- **About this exercise**:
Copy the lines below verbatim, starting with the line that contains "What do you see at coordinates (848, 325)" and ending with the line that contains "Looking at the image, I should click on (46, 88).".

(Stored data)
--------------------
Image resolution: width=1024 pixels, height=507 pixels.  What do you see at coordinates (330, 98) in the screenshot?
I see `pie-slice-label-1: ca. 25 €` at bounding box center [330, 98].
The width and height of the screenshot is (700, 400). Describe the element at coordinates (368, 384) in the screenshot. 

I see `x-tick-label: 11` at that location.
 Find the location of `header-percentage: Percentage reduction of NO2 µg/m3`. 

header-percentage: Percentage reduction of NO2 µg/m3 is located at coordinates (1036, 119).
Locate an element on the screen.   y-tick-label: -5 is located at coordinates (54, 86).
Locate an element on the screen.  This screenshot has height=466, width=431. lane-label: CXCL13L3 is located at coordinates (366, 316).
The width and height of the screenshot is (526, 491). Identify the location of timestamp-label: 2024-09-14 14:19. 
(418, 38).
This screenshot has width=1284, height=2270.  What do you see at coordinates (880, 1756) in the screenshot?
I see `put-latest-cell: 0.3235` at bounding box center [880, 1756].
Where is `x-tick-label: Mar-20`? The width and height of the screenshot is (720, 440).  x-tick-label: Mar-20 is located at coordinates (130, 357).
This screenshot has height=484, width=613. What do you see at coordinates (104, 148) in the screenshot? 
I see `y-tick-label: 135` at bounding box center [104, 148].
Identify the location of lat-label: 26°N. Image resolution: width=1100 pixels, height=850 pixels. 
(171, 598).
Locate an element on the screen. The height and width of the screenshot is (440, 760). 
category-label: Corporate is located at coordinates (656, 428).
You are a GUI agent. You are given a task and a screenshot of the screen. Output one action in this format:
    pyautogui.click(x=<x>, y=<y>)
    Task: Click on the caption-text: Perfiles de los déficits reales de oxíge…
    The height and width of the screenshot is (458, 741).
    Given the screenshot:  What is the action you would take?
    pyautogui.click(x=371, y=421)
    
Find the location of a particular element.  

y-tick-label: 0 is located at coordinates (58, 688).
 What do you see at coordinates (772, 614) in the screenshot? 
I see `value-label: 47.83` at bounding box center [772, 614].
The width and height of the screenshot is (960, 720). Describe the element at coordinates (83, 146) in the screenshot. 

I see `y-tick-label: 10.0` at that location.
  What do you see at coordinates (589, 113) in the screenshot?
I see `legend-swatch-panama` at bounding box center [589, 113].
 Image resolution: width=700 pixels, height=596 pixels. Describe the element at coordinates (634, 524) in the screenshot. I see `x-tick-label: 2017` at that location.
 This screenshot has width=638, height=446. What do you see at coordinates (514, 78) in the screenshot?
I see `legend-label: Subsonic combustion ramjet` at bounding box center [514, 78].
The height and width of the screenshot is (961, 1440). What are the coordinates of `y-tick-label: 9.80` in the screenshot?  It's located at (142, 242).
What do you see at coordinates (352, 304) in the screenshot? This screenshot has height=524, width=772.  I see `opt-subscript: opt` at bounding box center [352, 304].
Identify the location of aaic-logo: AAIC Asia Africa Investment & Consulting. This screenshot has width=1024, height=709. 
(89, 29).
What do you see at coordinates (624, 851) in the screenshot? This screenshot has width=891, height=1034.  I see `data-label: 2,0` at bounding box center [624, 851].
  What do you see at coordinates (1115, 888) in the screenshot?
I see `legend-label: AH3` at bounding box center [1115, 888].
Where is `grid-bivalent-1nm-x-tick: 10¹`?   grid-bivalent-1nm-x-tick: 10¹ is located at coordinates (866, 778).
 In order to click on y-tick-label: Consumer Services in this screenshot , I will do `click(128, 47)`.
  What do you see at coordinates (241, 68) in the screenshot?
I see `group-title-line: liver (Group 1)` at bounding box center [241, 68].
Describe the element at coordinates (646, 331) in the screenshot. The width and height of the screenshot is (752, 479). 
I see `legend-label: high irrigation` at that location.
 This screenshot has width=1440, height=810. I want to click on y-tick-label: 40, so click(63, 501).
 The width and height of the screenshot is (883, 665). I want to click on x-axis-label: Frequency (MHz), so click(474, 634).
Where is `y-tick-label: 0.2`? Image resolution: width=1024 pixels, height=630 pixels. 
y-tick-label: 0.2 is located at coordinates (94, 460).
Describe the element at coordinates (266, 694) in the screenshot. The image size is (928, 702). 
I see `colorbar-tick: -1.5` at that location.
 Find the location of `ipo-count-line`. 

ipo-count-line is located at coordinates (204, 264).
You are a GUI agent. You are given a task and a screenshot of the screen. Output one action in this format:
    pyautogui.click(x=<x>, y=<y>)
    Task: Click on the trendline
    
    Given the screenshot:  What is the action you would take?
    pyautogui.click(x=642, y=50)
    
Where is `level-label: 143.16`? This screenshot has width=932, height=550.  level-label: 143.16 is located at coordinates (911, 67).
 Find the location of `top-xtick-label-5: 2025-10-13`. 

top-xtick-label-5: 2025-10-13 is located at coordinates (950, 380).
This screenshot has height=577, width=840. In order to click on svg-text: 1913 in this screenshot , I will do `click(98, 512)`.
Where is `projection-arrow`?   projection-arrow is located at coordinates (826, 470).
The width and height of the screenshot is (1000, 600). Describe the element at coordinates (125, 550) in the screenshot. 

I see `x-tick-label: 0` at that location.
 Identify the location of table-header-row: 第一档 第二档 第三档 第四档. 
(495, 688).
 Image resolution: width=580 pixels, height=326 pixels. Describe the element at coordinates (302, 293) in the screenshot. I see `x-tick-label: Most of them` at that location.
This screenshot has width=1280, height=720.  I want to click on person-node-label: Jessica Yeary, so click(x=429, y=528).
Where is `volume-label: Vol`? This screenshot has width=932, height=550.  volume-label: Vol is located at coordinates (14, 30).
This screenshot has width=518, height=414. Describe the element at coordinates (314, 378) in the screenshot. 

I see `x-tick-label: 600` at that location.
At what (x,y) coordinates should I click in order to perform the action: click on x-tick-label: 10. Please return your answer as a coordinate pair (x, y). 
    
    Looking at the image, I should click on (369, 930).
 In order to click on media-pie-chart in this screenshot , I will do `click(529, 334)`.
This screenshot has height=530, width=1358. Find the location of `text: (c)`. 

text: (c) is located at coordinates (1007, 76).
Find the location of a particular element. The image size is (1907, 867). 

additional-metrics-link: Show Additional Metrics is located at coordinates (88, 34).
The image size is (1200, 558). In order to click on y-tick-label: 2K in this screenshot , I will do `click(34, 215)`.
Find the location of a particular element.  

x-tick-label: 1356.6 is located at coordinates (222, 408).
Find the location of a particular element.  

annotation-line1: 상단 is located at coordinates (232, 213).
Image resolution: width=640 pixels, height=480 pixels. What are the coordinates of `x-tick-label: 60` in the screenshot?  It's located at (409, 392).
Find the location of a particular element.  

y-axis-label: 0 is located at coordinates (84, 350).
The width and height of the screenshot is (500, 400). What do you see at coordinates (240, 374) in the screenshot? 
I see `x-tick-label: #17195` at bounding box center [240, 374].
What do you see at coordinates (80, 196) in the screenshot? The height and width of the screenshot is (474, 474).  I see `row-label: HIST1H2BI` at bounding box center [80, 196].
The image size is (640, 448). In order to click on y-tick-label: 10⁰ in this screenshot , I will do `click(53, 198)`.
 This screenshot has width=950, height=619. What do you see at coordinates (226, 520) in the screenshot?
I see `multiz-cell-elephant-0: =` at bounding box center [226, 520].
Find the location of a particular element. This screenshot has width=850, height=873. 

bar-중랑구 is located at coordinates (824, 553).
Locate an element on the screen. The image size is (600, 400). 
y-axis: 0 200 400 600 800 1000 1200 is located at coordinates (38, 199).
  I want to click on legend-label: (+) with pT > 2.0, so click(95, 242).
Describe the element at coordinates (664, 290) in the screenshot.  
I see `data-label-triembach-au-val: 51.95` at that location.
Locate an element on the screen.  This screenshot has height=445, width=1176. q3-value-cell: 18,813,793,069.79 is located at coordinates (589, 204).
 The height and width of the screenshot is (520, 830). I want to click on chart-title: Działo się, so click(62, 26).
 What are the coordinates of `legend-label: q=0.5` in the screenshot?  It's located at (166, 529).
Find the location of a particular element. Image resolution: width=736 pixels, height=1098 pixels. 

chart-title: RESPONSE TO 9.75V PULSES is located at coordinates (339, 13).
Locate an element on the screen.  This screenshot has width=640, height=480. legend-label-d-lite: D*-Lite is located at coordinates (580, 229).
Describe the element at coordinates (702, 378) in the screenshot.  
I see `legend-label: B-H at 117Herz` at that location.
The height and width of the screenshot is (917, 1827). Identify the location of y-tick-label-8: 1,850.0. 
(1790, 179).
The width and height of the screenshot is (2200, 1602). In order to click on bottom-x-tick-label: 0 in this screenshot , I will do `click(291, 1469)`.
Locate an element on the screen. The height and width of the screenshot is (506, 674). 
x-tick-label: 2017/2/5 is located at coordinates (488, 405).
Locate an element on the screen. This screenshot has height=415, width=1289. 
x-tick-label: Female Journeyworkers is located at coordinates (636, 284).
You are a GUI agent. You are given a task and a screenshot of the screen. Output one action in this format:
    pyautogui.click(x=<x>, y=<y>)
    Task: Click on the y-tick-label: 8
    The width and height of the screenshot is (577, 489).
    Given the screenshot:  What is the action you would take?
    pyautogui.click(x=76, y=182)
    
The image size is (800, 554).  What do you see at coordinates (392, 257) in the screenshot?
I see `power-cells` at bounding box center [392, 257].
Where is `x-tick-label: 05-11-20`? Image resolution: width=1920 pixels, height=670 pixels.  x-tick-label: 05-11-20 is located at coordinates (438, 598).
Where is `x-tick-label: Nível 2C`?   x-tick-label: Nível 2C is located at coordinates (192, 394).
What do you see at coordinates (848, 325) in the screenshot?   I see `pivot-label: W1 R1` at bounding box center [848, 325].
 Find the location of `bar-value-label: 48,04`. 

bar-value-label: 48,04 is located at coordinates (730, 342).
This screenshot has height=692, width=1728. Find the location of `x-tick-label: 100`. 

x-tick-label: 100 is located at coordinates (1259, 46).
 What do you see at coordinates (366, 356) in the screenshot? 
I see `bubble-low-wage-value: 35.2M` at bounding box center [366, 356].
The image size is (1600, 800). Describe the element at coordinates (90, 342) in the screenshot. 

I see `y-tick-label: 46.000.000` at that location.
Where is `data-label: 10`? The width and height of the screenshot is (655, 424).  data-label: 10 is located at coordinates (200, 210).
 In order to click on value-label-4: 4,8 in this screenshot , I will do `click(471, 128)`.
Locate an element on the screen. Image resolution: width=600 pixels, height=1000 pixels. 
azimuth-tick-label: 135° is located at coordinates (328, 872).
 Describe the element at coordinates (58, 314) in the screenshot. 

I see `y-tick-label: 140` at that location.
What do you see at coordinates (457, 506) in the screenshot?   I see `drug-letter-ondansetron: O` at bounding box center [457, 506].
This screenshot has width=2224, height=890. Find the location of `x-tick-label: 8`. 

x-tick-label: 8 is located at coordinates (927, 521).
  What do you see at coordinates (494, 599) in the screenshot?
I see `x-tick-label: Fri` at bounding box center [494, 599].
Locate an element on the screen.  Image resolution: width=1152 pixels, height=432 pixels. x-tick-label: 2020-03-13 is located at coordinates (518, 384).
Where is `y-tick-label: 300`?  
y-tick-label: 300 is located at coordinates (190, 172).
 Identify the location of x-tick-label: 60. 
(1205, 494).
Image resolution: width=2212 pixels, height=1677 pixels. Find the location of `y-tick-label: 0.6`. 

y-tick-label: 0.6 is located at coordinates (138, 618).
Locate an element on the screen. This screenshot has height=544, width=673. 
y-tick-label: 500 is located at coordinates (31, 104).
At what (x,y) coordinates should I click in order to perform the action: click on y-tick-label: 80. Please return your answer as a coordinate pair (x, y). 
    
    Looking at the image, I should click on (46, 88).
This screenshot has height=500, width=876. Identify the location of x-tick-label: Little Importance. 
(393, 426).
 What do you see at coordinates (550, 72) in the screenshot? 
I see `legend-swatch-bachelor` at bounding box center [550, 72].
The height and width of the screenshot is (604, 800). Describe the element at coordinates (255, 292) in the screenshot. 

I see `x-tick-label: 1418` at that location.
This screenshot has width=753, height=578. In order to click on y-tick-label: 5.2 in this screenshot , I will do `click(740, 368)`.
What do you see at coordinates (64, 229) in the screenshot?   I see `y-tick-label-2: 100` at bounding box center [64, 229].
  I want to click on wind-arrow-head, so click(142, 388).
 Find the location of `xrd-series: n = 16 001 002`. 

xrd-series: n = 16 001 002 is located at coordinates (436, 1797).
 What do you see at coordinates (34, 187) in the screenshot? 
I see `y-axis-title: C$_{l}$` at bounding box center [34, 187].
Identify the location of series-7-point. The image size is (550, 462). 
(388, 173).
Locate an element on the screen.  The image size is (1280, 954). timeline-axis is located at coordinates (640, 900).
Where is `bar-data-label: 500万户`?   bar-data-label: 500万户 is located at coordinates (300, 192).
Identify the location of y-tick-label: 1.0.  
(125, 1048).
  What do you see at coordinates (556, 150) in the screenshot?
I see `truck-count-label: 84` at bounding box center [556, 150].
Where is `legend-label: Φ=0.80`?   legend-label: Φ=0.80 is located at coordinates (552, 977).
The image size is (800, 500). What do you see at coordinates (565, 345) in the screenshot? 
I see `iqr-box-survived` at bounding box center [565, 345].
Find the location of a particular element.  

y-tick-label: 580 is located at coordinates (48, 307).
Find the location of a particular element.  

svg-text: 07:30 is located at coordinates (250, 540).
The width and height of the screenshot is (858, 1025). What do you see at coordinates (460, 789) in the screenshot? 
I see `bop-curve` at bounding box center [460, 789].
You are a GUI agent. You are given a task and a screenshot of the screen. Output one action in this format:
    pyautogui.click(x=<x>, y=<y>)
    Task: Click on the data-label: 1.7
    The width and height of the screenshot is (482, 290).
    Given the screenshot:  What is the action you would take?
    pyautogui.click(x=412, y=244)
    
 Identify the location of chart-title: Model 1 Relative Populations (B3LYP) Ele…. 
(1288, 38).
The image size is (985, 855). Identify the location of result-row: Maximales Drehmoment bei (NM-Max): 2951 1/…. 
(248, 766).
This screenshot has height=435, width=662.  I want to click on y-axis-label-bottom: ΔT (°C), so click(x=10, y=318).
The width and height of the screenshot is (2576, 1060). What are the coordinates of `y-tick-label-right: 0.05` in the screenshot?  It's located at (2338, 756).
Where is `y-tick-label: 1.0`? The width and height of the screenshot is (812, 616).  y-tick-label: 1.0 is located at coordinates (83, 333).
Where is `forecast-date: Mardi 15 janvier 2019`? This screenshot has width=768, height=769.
--------------------
- **Answer space**:
What do you see at coordinates (848, 325) in the screenshot?   I see `pivot-label: W1 R1` at bounding box center [848, 325].
 Find the location of `bar-value-label: 48,04`. 

bar-value-label: 48,04 is located at coordinates (730, 342).
This screenshot has height=692, width=1728. Find the location of `x-tick-label: 100`. 

x-tick-label: 100 is located at coordinates (1259, 46).
 What do you see at coordinates (366, 356) in the screenshot? 
I see `bubble-low-wage-value: 35.2M` at bounding box center [366, 356].
The image size is (1600, 800). Describe the element at coordinates (90, 342) in the screenshot. 

I see `y-tick-label: 46.000.000` at that location.
Where is `data-label: 10`? The width and height of the screenshot is (655, 424).  data-label: 10 is located at coordinates (200, 210).
 In order to click on value-label-4: 4,8 in this screenshot , I will do `click(471, 128)`.
Locate an element on the screen. Image resolution: width=600 pixels, height=1000 pixels. 
azimuth-tick-label: 135° is located at coordinates (328, 872).
 Describe the element at coordinates (58, 314) in the screenshot. 

I see `y-tick-label: 140` at that location.
What do you see at coordinates (457, 506) in the screenshot?   I see `drug-letter-ondansetron: O` at bounding box center [457, 506].
This screenshot has width=2224, height=890. Find the location of `x-tick-label: 8`. 

x-tick-label: 8 is located at coordinates (927, 521).
  What do you see at coordinates (494, 599) in the screenshot?
I see `x-tick-label: Fri` at bounding box center [494, 599].
Locate an element on the screen.  Image resolution: width=1152 pixels, height=432 pixels. x-tick-label: 2020-03-13 is located at coordinates (518, 384).
Where is `y-tick-label: 300`?  
y-tick-label: 300 is located at coordinates (190, 172).
 Identify the location of x-tick-label: 60. 
(1205, 494).
Image resolution: width=2212 pixels, height=1677 pixels. Find the location of `y-tick-label: 0.6`. 

y-tick-label: 0.6 is located at coordinates (138, 618).
Locate an element on the screen. This screenshot has height=544, width=673. 
y-tick-label: 500 is located at coordinates (31, 104).
At what (x,y) coordinates should I click in order to perform the action: click on y-tick-label: 80. Please return your answer as a coordinate pair (x, y). 
    
    Looking at the image, I should click on (46, 88).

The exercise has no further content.